Nearly one-fourth of Medicare beneficiaries have five or more chronic conditions. They account for two-thirds of the program’s spending.
Elizabeth B. Gilbertson, chief strategist of a union health plan for hotel and restaurant employees, also worries that the consolidation of health care providers could lead to higher prices.
“In some markets,” Ms. Gilbertson said, “the dominant hospital is like the sun at the center of the solar system. It owns physician groups, surgery centers, labs and pharmacies. Accountable care organizations bring more planets into the system and strengthen the bonds between them, making the whole entity more powerful, with a commensurate ability to raise prices.”
She added, “That is a terrible threat.”
Doctors and hospitals say the promise of these organizations cannot be fully realized unless they get broad waivers and exemptions from the government.
The American Medical Association has urged federal officials to “provide explicit exceptions to the antitrust laws” for doctors who participate in the new entities. The F.T.C. has accused doctors in many parts of the country of trying to fix prices by collectively negotiating fees — even though the doctors do not share financial risk and are supposedly competing with one another.
Hospitals and doctors have also asked the administration to waive laws intended to prevent fraud and abuse in Medicare.
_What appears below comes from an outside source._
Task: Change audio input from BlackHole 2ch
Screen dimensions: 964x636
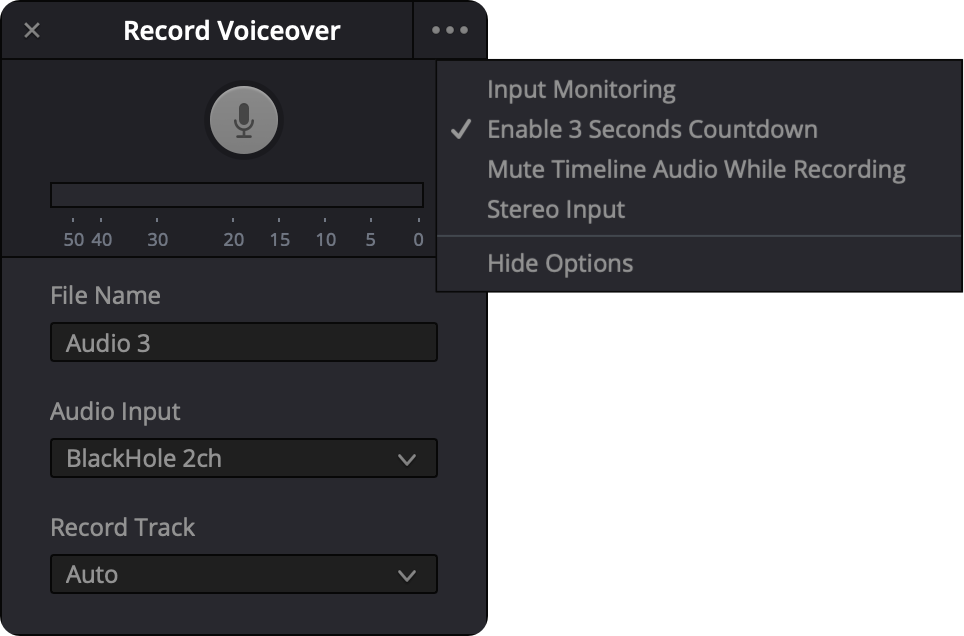Action: [244, 458]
In a recent letter to federal officials, Charles N. Kahn III, president of the Federation of American Hospitals, said, “To provide a fertile field to develop truly innovative, coordinated-care models, the fraud and abuse laws should be waived altogether.”
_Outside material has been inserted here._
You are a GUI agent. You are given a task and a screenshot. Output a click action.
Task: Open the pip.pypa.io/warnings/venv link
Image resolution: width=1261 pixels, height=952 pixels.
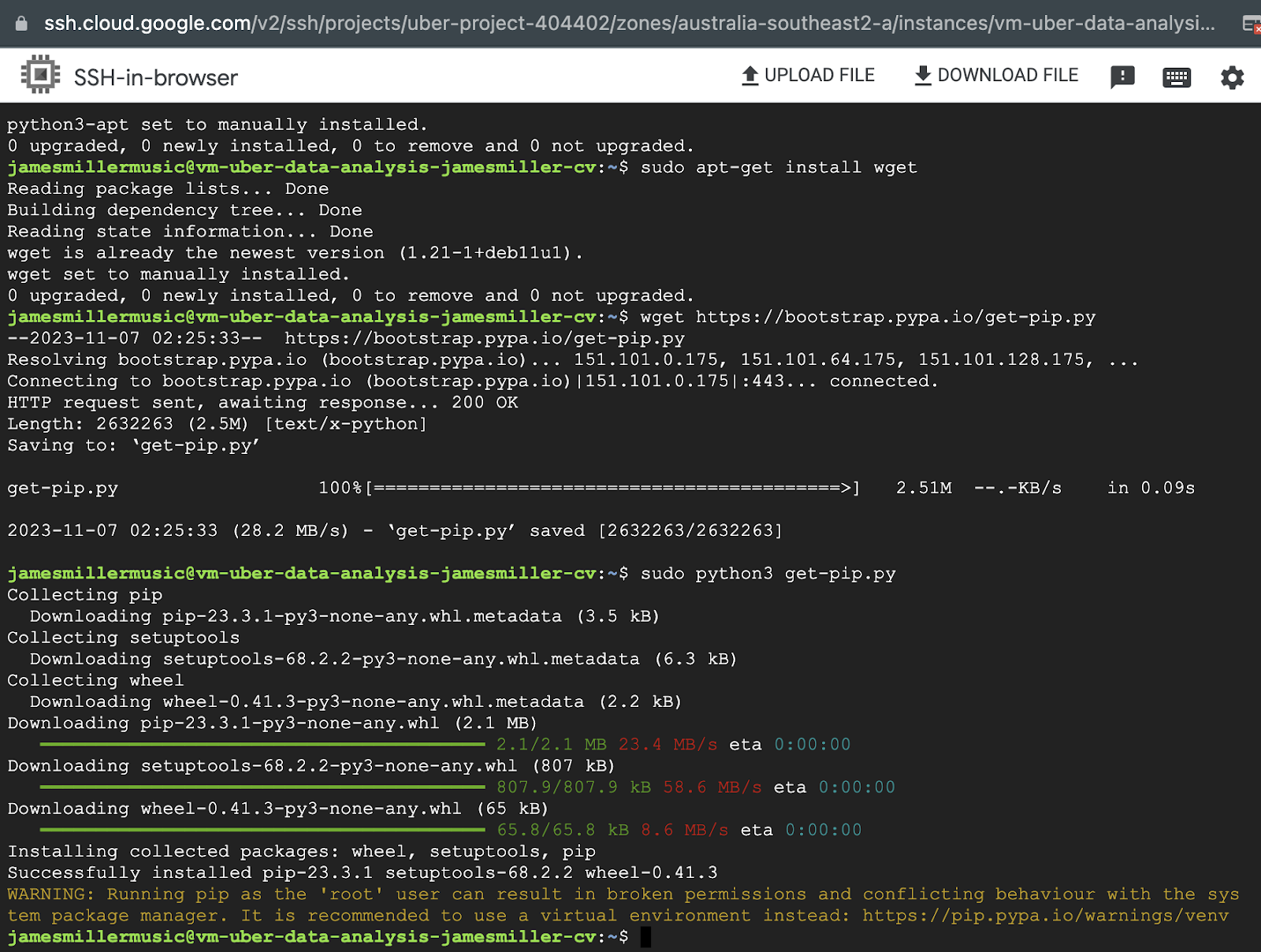click(1045, 916)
These laws are an impediment and, in some cases, “a total barrier” to creation of accountable care organizations, Mr. Kahn said, making it difficult for hospitals to reward doctors for cutting costs or following best practices.
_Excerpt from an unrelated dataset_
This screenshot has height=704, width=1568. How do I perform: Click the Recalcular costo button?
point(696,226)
Similar legal concerns arise when health care providers want to divide up a lump sum of money provided for an episode of care. The new law encourages such “bundled payments,” which may cover the services of hospitals and doctors, as well as nursing homes and home care agencies.
One of the laws, intended to protect consumers, says that a hospital cannot knowingly make a payment to a doctor “as an inducement to reduce or limit services” to Medicare or Medicaid patients. Hospitals that do so, and doctors who accept them, are subject to civil fines up to $2,000 per patient and can be barred from Medicare and Medicaid.
Other laws broadly restrict financial relationships between hospitals and doctors. With some exceptions, it is a crime to pay “any remuneration” intended to induce or reward the referral of Medicare and Medicaid patients to a particular care provider.
A major purpose of accountable care organizations is to encourage doctors to work closely with selected hospitals, and the rewards paid to doctors — typically, a percentage of the money saved — could run afoul of this law, hospitals and doctors say.
Dr. Donald M. Berwick, the administrator of the Centers for Medicare and Medicaid Services, hails the benefits of “integrated care.” But, Dr. Berwick said, “we need to assure both patients and society at large that destructive, exploitative and costly forms of collusion and monopolistic behaviors do not emerge and thrive, disguised as cooperation.”